Problem to solve
Copy the material below word for word, leaving out the pictures.

Records of locating words and elements
§ §
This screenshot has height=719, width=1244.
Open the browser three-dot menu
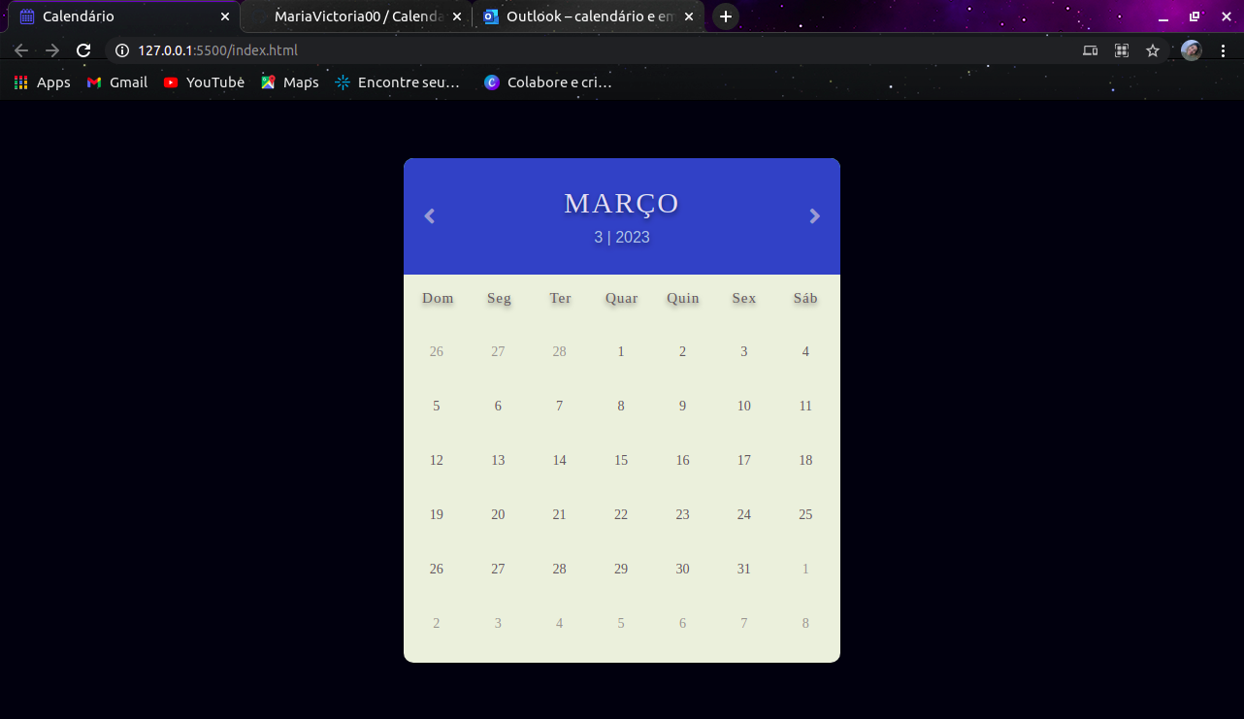click(x=1223, y=49)
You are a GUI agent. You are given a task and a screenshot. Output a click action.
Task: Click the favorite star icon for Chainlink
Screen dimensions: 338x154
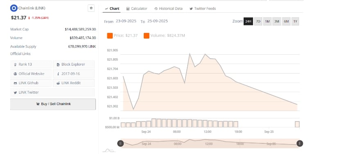point(91,8)
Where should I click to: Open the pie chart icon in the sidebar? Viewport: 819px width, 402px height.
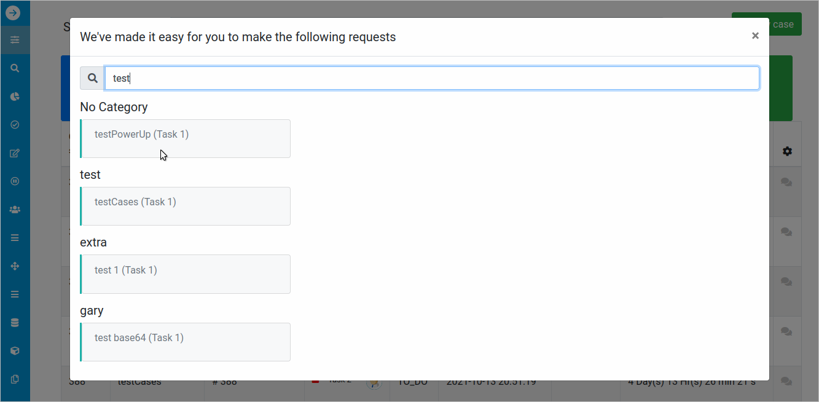(x=15, y=97)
§ §
Response below
This screenshot has height=719, width=1244.
Open the browser three-dot menu
click(x=1223, y=49)
You are a GUI agent. You are given a task and a screenshot. Output a click action.
Task: Click the favorite star icon for Chainlink
Screen dimensions: 338x154
point(91,8)
Where should I click to: Open the pie chart icon in the sidebar? Viewport: 819px width, 402px height.
(x=15, y=97)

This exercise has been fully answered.